Extrait du document →
----

Le texte suivant est extrait d’un journal manuscrit signé Aaron Thomas et qui est aujourd’hui hébergé dans les archives de l’université de Miami. Rédigé entre 1798 et 1799, les textes relatent les aventures et témoignages divers d’une équipe de marins britanniques engagés à bord de la Royal Navy.
Aaron Thomas [1762 – 1799], fils de Aaron Thomas et Mary Pinches, est né à Wigmore, Herefordhsire en Angleterre. Notice biographique [Université de Miami]
St Pierre’s
July 2nd, 1794. We left Capelin Bay on Monday 30th June and anchor’d in the Road before the Town in the Island of St Pierres, or St Peters, this afternoon. […] When we were within nine Leagues of the Island Captain Morris, at day break, found himself near a Brigg, steering a Course for America. A Shot was fired to bring her to, merely to ask if the land then is sight was not St Peter’s. An Iota of an Idea never enter’d the head of a soul on board that anything French was in her. On hailing her we were answer’d by a Frenchman, in broken English, that they were bound from Fortune Bay to Spain, but had put into St Peters for Wood and Water. A man answering in a French accent naturally gave out doubt. A Boat was sent on board and in her was found seven Frenchmen, one Italian, and one Englishman who was born at Taunton, in Somersetshire. These people, the preceding night, had cut her out of St Peter’s Road and were making their escape to some part of the American States. The Frenchmen were Prisoners of War, being included in the capitulation of St Peter’s when it surrender’d to the British Forces. They were all brought on board our Ship and put in Irons. The Brigg we took with us back to St Peter’s, she being a Lawfull Prize, and was afterwards sold for five hundred and two Pounds. Her name was the Providence, of Dartmouth in England, whereof was Master John Hilling Godfrey of Newton Bushell, in Devonshire.
The island of St Peter’s with that of Miquelon was taken from the French Republic then beginning of this War by the Alligator, Frigate, and a detachment of three hundred men under the command of General Ogilvie, from Halifax. The French had here at the time about 60 Soldiers, kept in this place, according to the Treatys with Great Britain, for the sole purpose of enforcing the police. These, with about four hundred miserable Fishing people, surrender’d at discretion. These Islands, in all late Wars with France, have been taken by the English, and as constantly restor’d by the English to the French, as shelter for their Fishermen. You will find their name in almost every Treaty for these one hundred years back. The fortifications here do not deserve that name. It is perfectly barren, not a Tree grows on the Island.

----

Entrées fournies →
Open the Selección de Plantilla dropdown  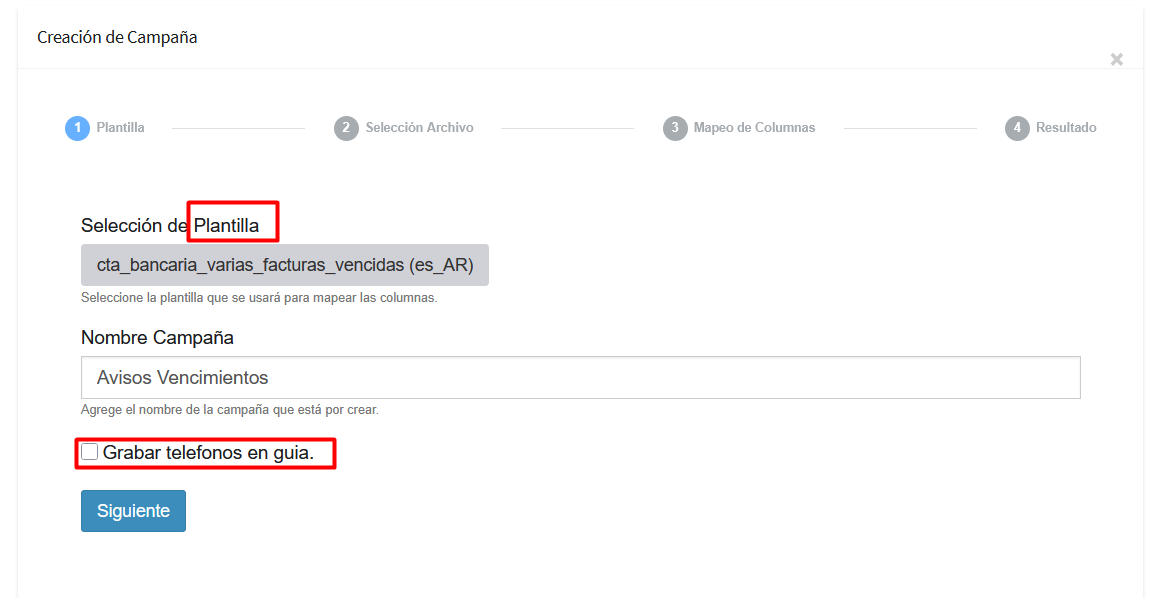coord(285,265)
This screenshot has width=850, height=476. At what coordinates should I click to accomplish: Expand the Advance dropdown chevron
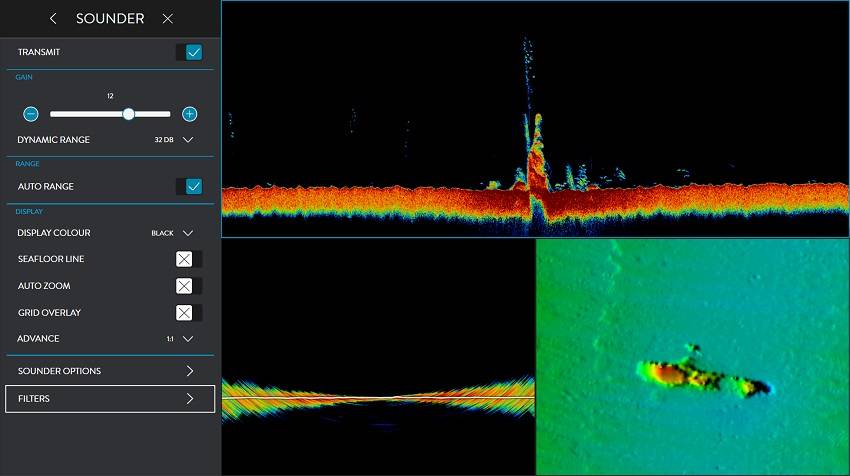coord(187,339)
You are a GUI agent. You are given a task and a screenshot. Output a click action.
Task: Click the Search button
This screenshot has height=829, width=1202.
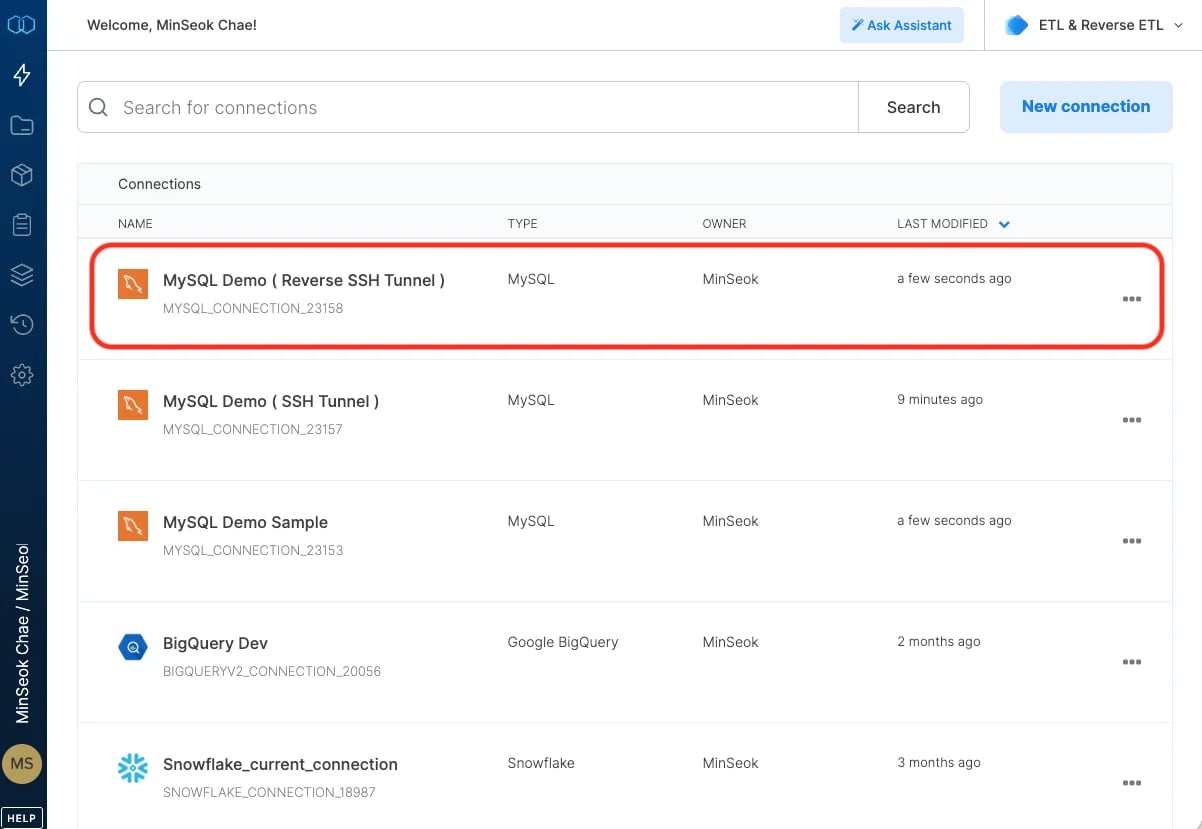click(914, 107)
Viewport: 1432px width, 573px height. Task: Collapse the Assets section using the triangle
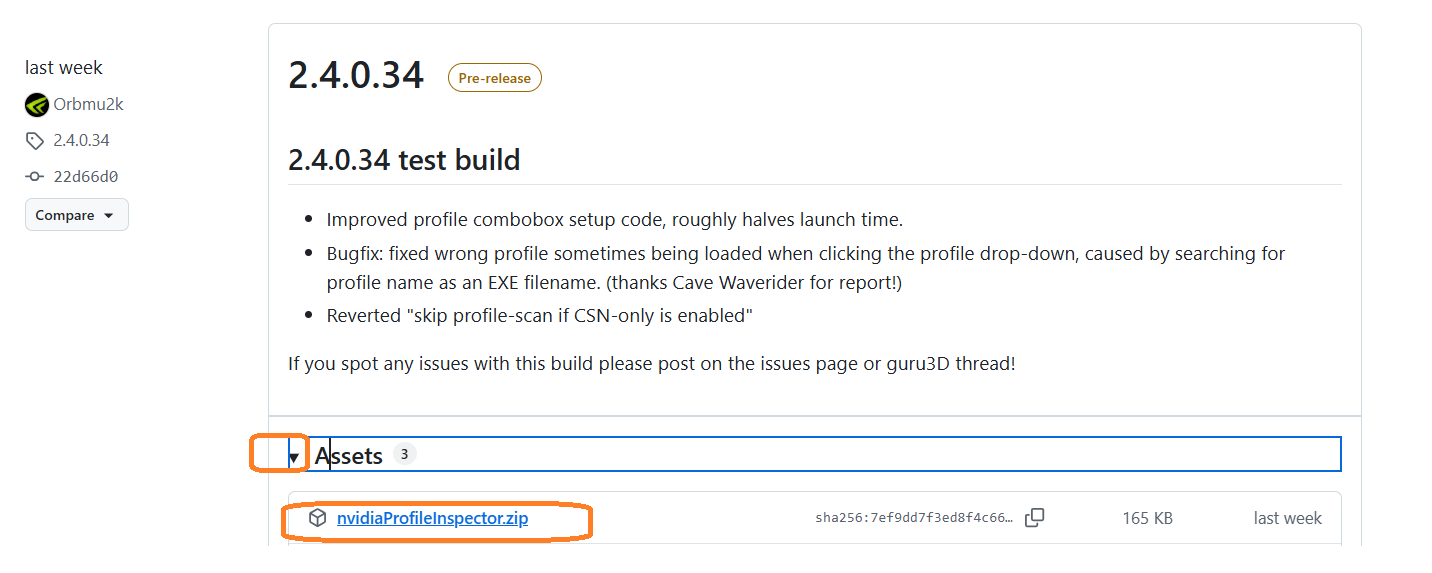[295, 457]
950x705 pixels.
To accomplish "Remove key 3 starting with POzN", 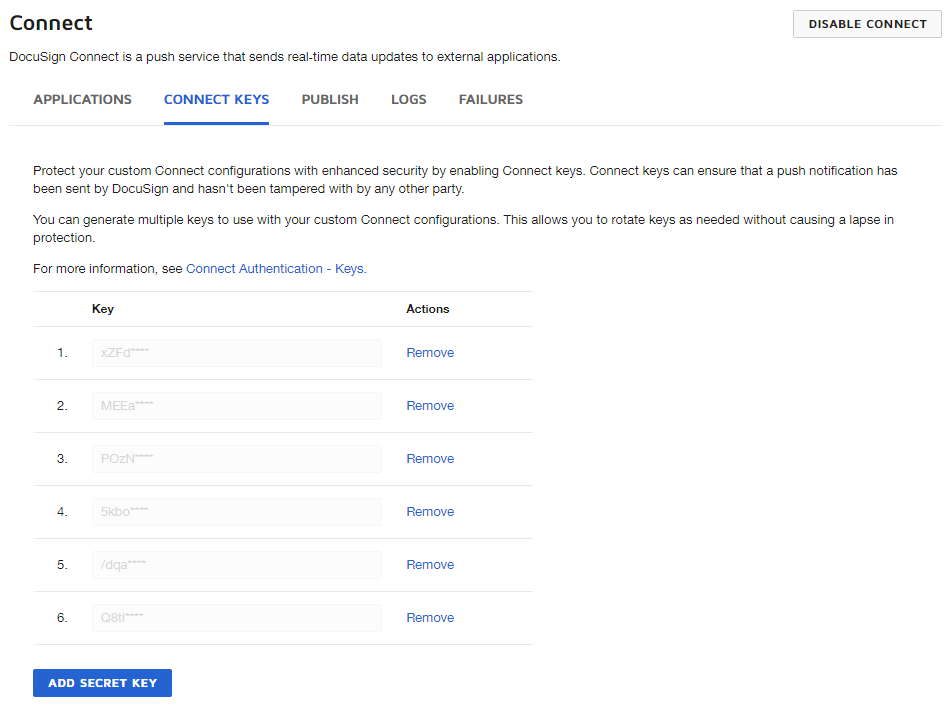I will pos(430,458).
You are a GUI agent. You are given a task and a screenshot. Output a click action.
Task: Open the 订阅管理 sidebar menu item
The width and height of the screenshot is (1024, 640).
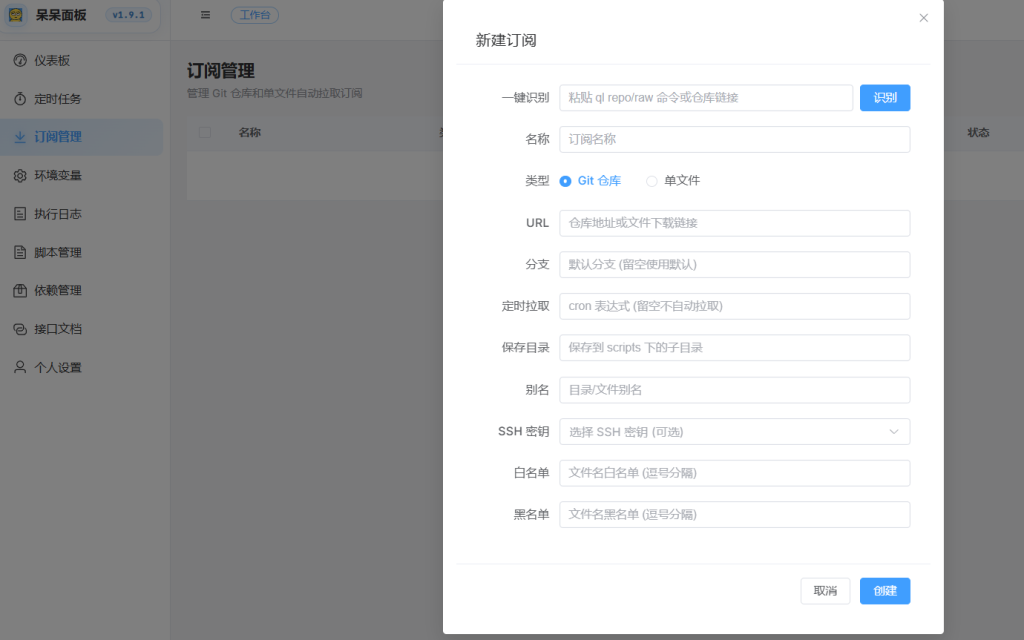pos(58,137)
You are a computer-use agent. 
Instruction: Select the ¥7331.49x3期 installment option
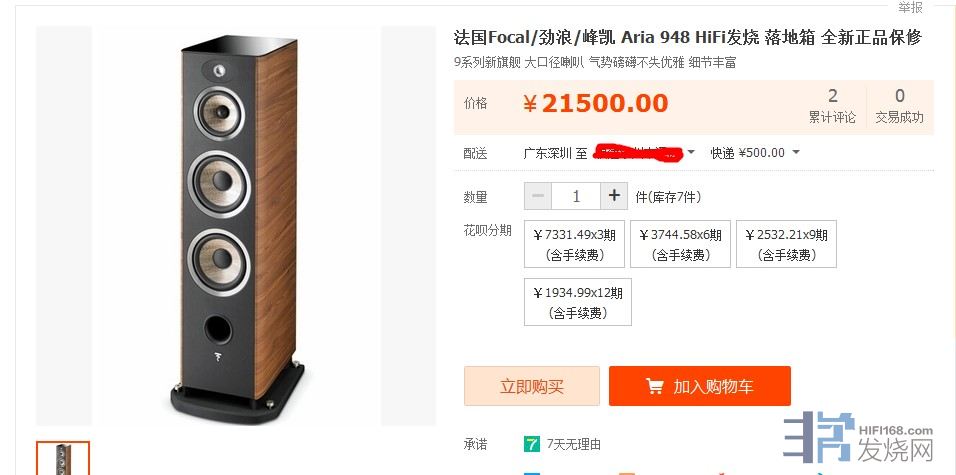[574, 244]
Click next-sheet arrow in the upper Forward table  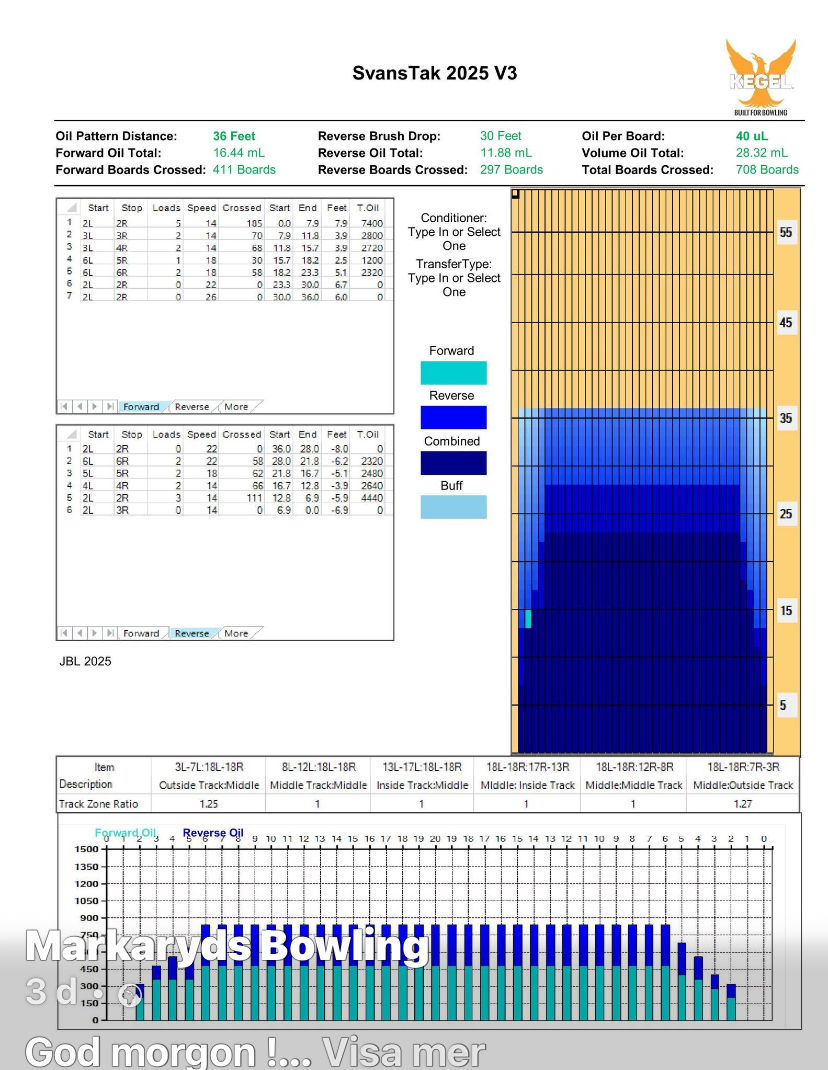coord(94,407)
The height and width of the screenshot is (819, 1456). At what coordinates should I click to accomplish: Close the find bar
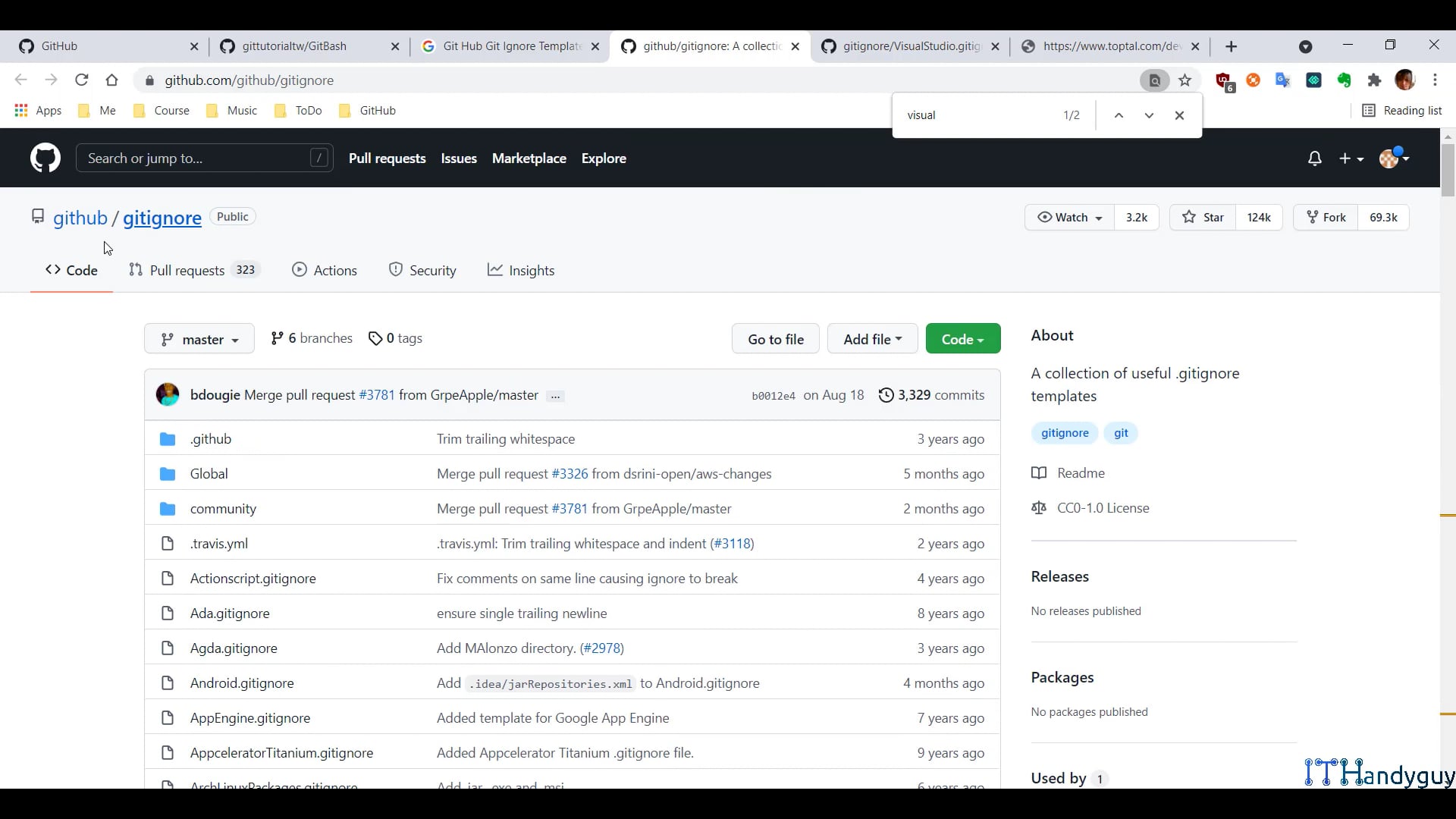click(1179, 115)
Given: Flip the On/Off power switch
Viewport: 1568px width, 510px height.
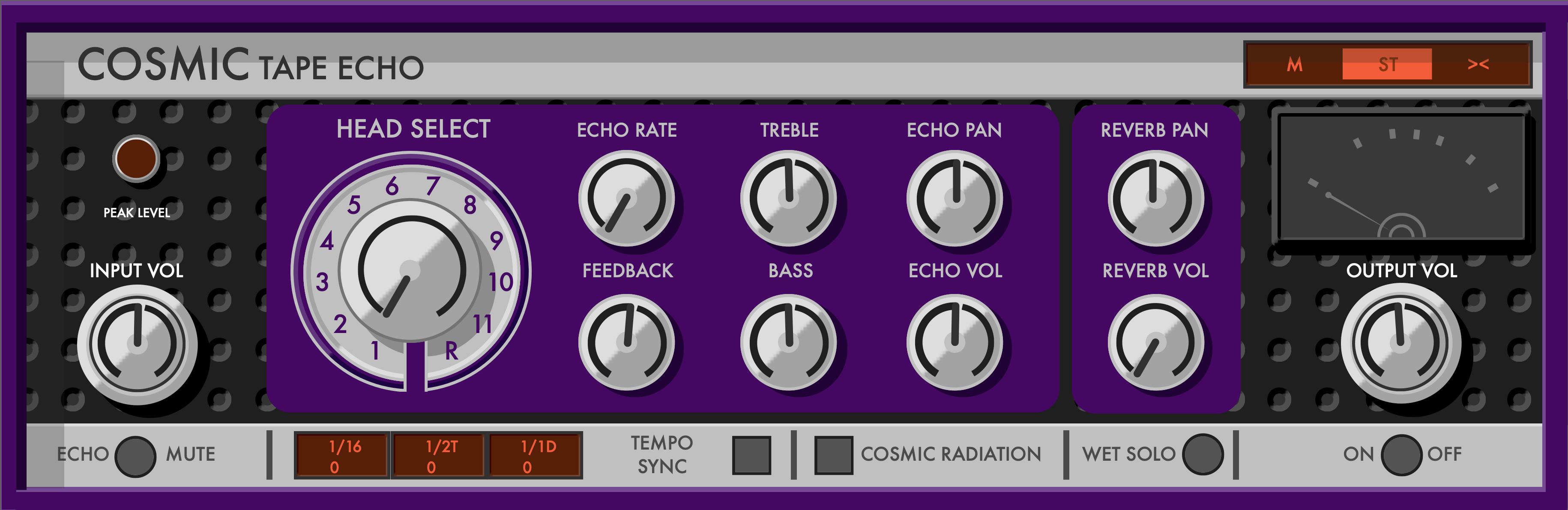Looking at the screenshot, I should [1401, 455].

----

Votre objectif → Recopiez, s'il vous plaît, le passage de l'extrait situé entre « Le texte suivant » et « la Royal Navy. », bornes comprises, en changeant « journal manuscrit » en « carnet manuscrit ».

Corrigé →
Le texte suivant est extrait d’un carnet manuscrit signé Aaron Thomas et qui est aujourd’hui hébergé dans les archives de l’université de Miami. Rédigé entre 1798 et 1799, les textes relatent les aventures et témoignages divers d’une équipe de marins britanniques engagés à bord de la Royal Navy.